如何在多个数据帧上运行相同的代码?

时间:2019-09-27 16:05:42

标签: r dplyr

我有一个从文件夹导入的数据帧的列表,我想编写一个函数,该函数将根据数据帧的标题(取自文件名)来更改某些值。

library(dplyr)

time_geog <- function(index) {
  index = index %>%
    mutate(Quarter = quarter(as.Date(quarter_date, format = "%d/%m/%Y"),
                             with_year = TRUE),
           Quarter = paste0(substr(as.character(Quarter), 1, 4),"Q",
                            substr(as.character(Quarter), 6, 6)),
           QuarterQF = case_when(Quarter == "2018Q4" ~ "p",
                                 TRUE ~ ""))
  if(str_detect(index, "Title")) {
    index = index %>% 
      mutate(var1 = case_when(var1 == "abcd" ~ "code",
                                             TRUE ~ var1),
             var2 = case_when(var2 == "abcd" ~ "code",
                                           TRUE ~ var2),
             QF1 = case_when(var1 %in% c("value1", "value2") ~ "x",
                                   TRUE ~ ""),
             QF2 = case_when(var2 %in% c("value1", "value2") ~ "x",
                                   TRUE ~ ""))
  } else {
    index = index %>%
      mutate(var3 = case_when(var3 == "abcd" ~ "code",
                                 TRUE ~ var3),
             var4 = case_when(var4 == "abcd" ~ "code",
                                  TRUE ~ var4),
             QF1 = case_when(var3 == "value1" ~ "d", TRUE ~ "",
                                  var3 %in% c("value2", "value3") ~ "x",
                                  TRUE ~ ""))
  }
}

我已将此函数放入如下所示的for循环中,它还会读取我需要的所有文件,并根据其原始名称为其分配一个名称。

for (i in names) {
  filepath <- file.path(files, paste0(i, ".csv"))
  assign(substr(i, 10, nchar(i)), read_csv(filepath)) 
  time_geog(get(substr(i, 10, nchar(i))))
}

当我将特定文件传递给它时它起作用,但是当我运行循环时却不起作用。使用所需的标题阅读所需的文件时,我也没有任何问题。我也不希望它们随后都在同一个数据框中,如果我使用,会发生以下情况:

for (i in names) {
  filepath <- file.path(files, paste0(i, ".csv"))
  assign(substr(i, 10, nchar(i)), read_csv(filepath)) 
  i <- time_geog(get(substr(i, 10, nchar(i))))
}

任何帮助将不胜感激。我觉得我真的很接近,但是只是缺少一些重要的知识!

2 个答案:

答案 0 :(得分:0)

始终记住一次处理多个数据帧的正确方法是将它们存储到列表中,然后使用lapply或其他映射函数一次将函数应用于列表。

我没有您的数据,但是根据您提供的代码,您可以尝试:

# create an empty list (you may want to specify the length of the list if you know the total number of your files)   
df_list <- list()

# store all dataframe into the list
for (i in names) {
  filepath <- file.path(files, paste0(i, ".csv"))
  df_list[[length(df_list)+1]] <- read_csv(filepath) 
}

# apply your function to the list
df_list_new <- lapply(df_list,time_geog)

# merge the list into one master dataframe (`bind_rows()` comes from `dplyr` package)
df_master <- bind_rows(df_list_new)

答案 1 :(得分:0)

您提到了“数据帧列表” ,但是您的代码使用assign向您显示,我通常不建议这样做。如果您的镜架足够,那么您可以使用

list_of_frames <- setNames(lapply(paste0(files, ".csv"), readr::read_csv),
                           files)

(或某些文件名substr)。

您的函数希望通过与对象本身进行匹配来获取对象的名称。尽管有很多方法可以做到(例如deparse / substitute,而不是您尝试的方法),但它并非在所有情况下都有效,我建议您不要依赖它。
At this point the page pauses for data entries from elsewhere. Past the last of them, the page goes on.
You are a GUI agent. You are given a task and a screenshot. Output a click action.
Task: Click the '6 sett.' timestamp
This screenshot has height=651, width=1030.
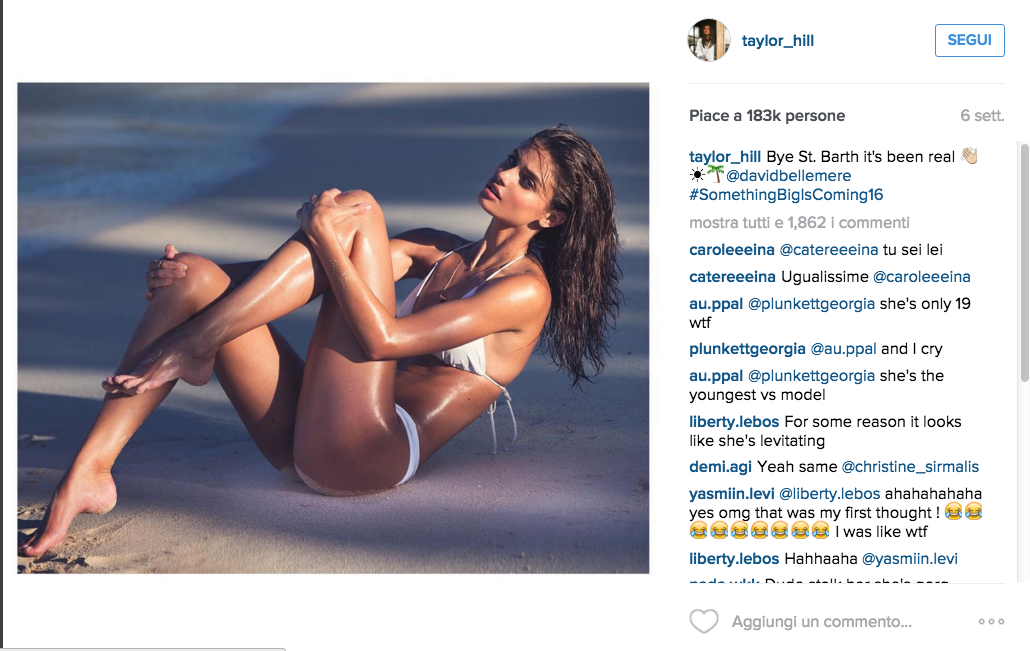(982, 116)
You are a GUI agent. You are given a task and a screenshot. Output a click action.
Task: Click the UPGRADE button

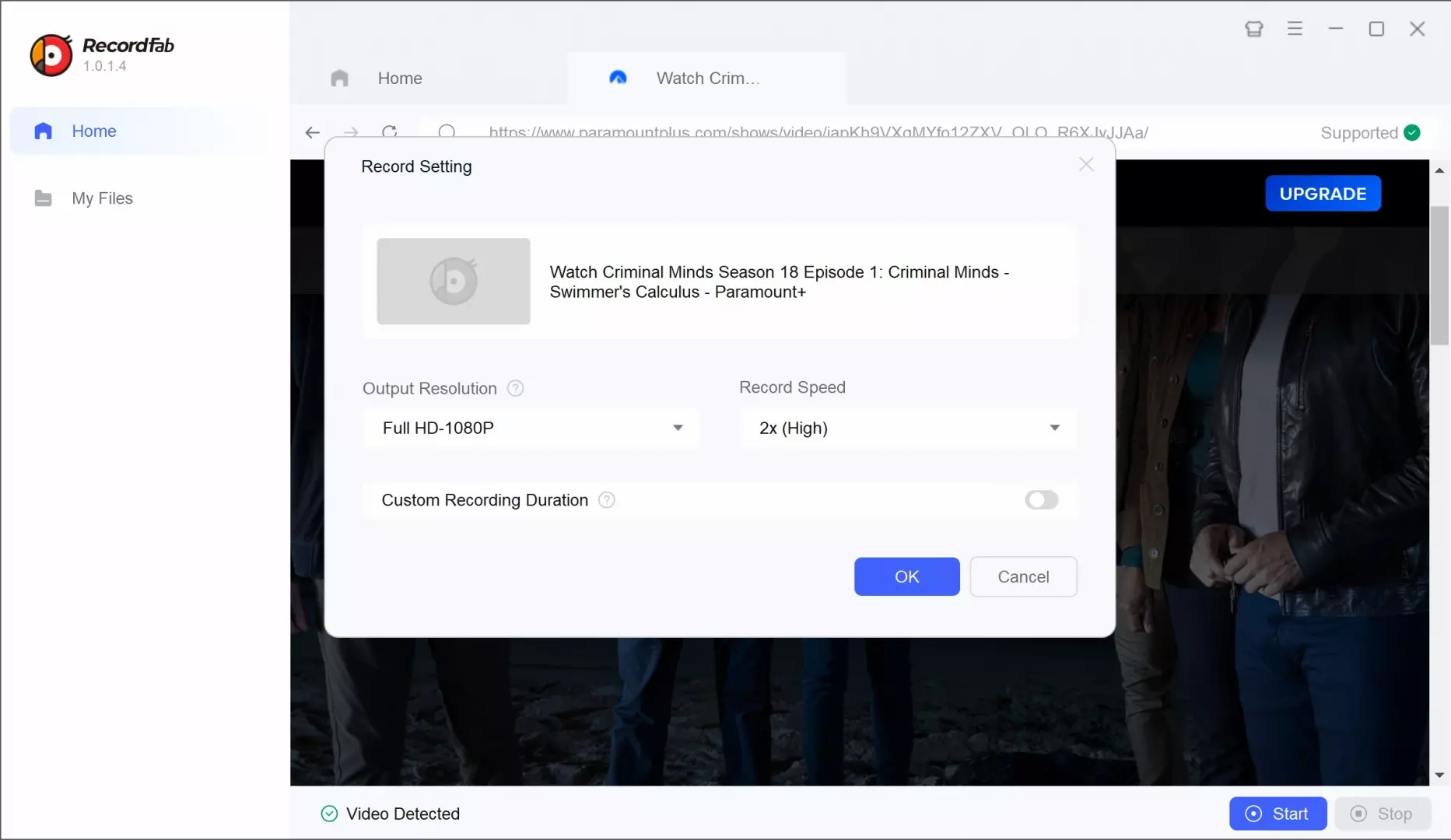[1323, 194]
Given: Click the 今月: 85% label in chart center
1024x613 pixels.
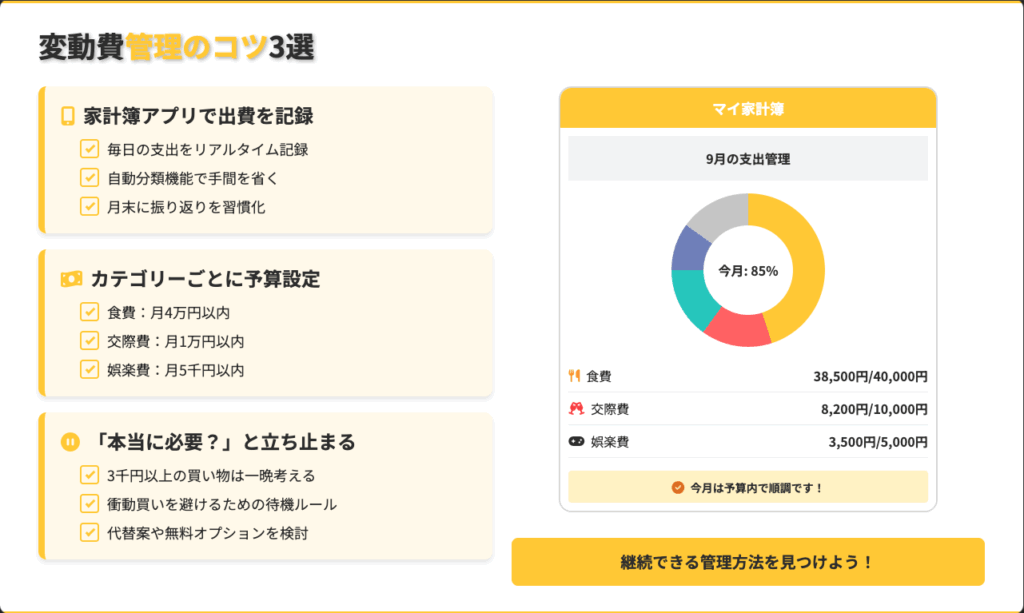Looking at the screenshot, I should tap(748, 271).
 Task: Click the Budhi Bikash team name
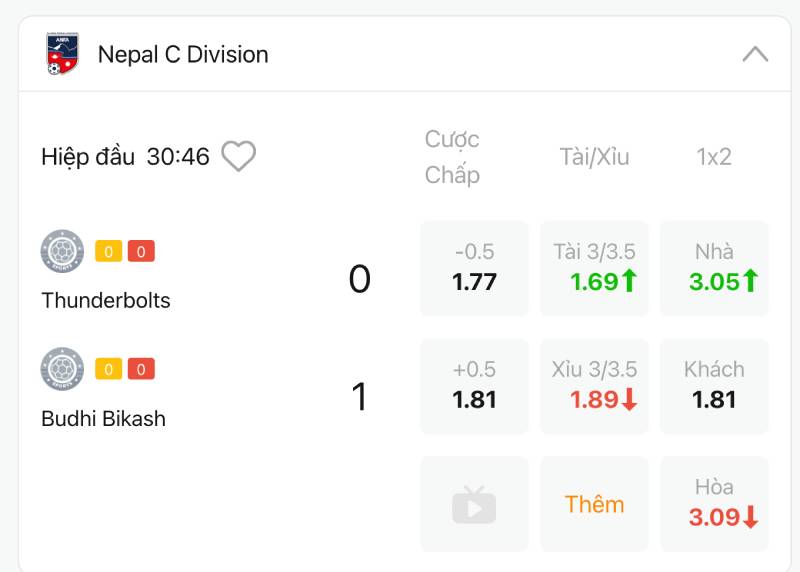click(103, 418)
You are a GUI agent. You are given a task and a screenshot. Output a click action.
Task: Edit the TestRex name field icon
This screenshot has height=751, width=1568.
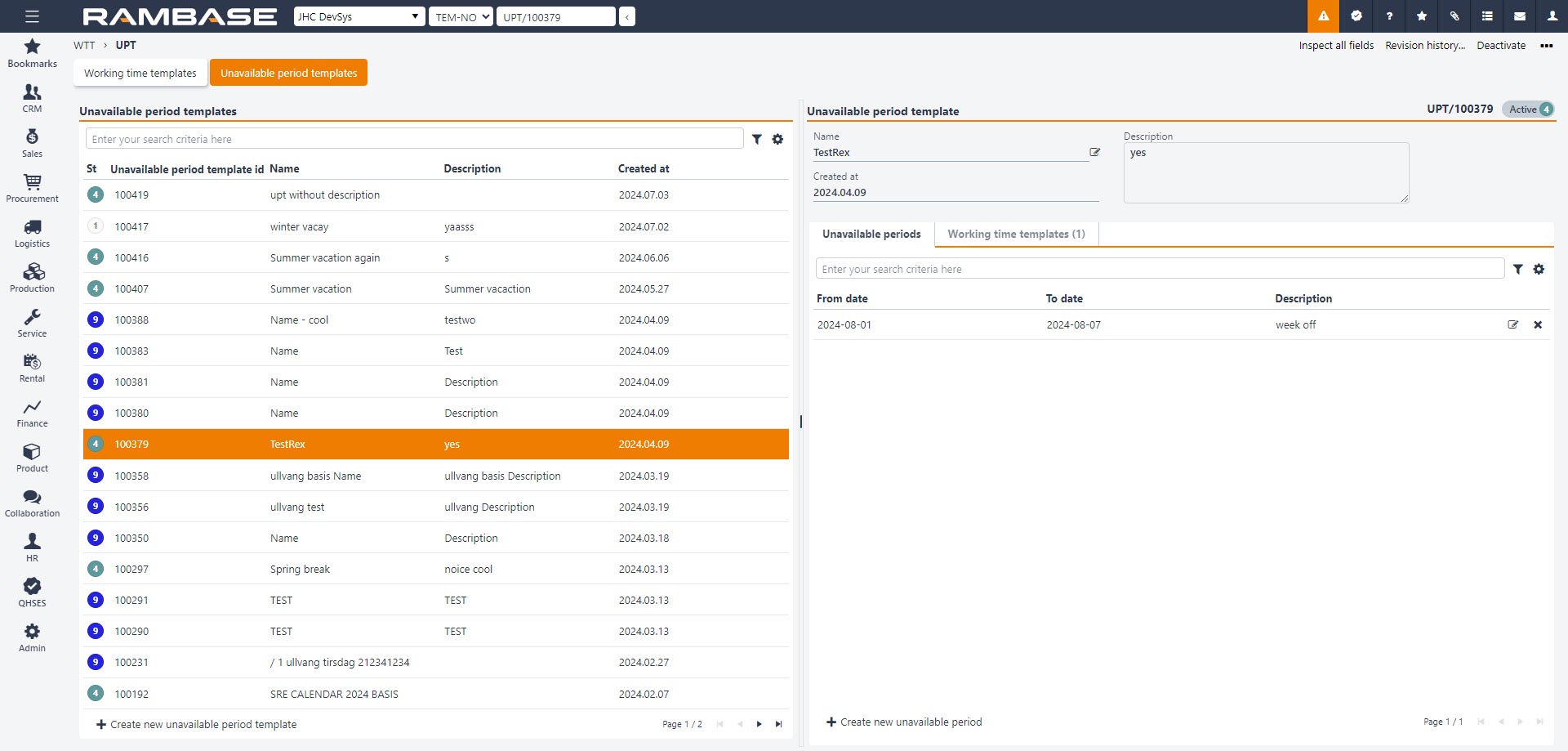pyautogui.click(x=1095, y=153)

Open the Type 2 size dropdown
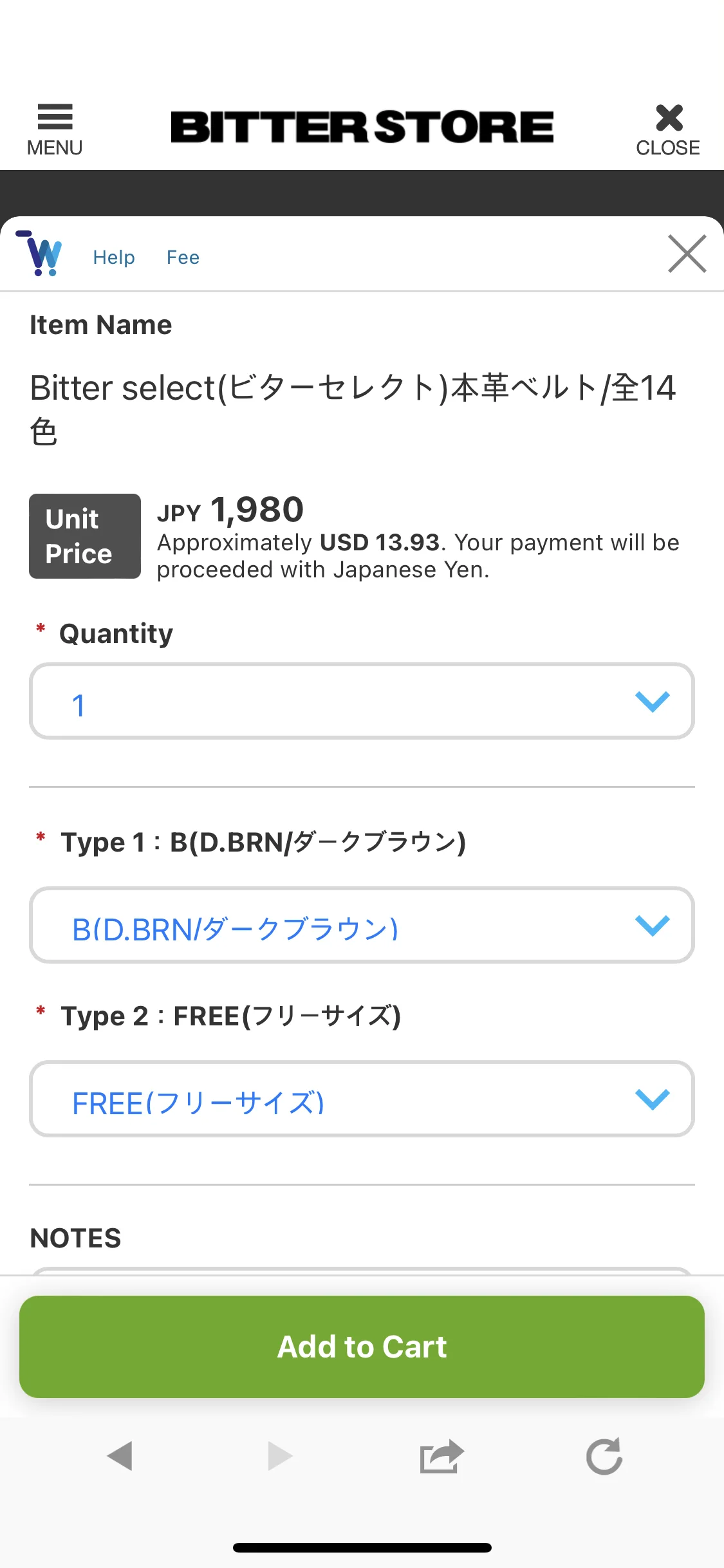(x=362, y=1099)
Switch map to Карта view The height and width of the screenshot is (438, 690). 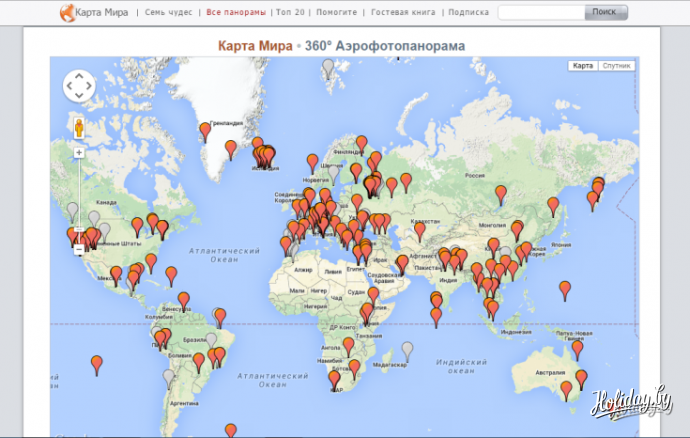582,66
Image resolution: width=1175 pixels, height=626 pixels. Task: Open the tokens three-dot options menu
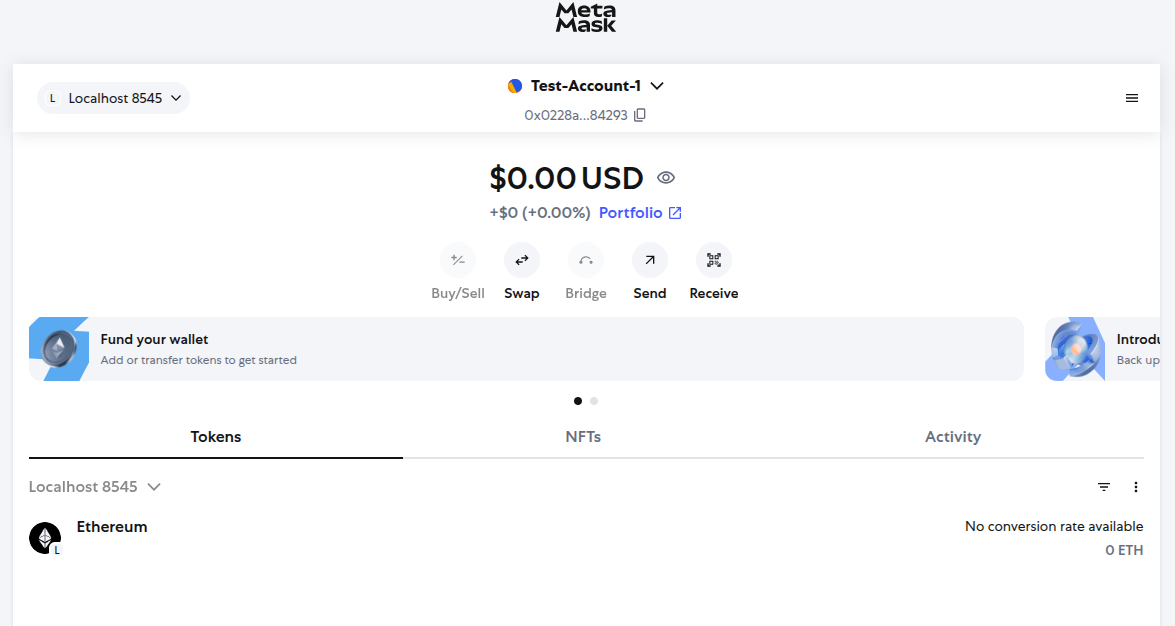[x=1136, y=487]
相反,我建议您为函数指定数据名称。也许像这样(未经测试):

time_geog <- function(index, name) {
  index = index %>%
    mutate(Quarter = quarter(as.Date(quarter_date, format = "%d/%m/%Y"),
                             with_year = TRUE),
           Quarter = paste0(substr(as.character(Quarter), 1, 4),"Q",
                            substr(as.character(Quarter), 6, 6)),
           QuarterQF = case_when(Quarter == "2018Q4" ~ "p",
                                 TRUE ~ ""))
  if(str_detect(name, "Title")) {
    index = index %>% 
      mutate(var1 = case_when(var1 == "abcd" ~ "code",
                                             TRUE ~ var1),
             var2 = case_when(var2 == "abcd" ~ "code",
                                           TRUE ~ var2),
             QF1 = case_when(var1 %in% c("value1", "value2") ~ "x",
                                   TRUE ~ ""),
             QF2 = case_when(var2 %in% c("value1", "value2") ~ "x",
                                   TRUE ~ ""))
  } else {
    index = index %>%
      mutate(var3 = case_when(var3 == "abcd" ~ "code",
                                 TRUE ~ var3),
             var4 = case_when(var4 == "abcd" ~ "code",
                                  TRUE ~ var4),
             QF1 = case_when(var3 == "value1" ~ "d", TRUE ~ "",
                                  var3 %in% c("value2", "value3") ~ "x",
                                  TRUE ~ ""))
  }
  return(index)
}
out <- Map(time_geog, list_of_frames, files)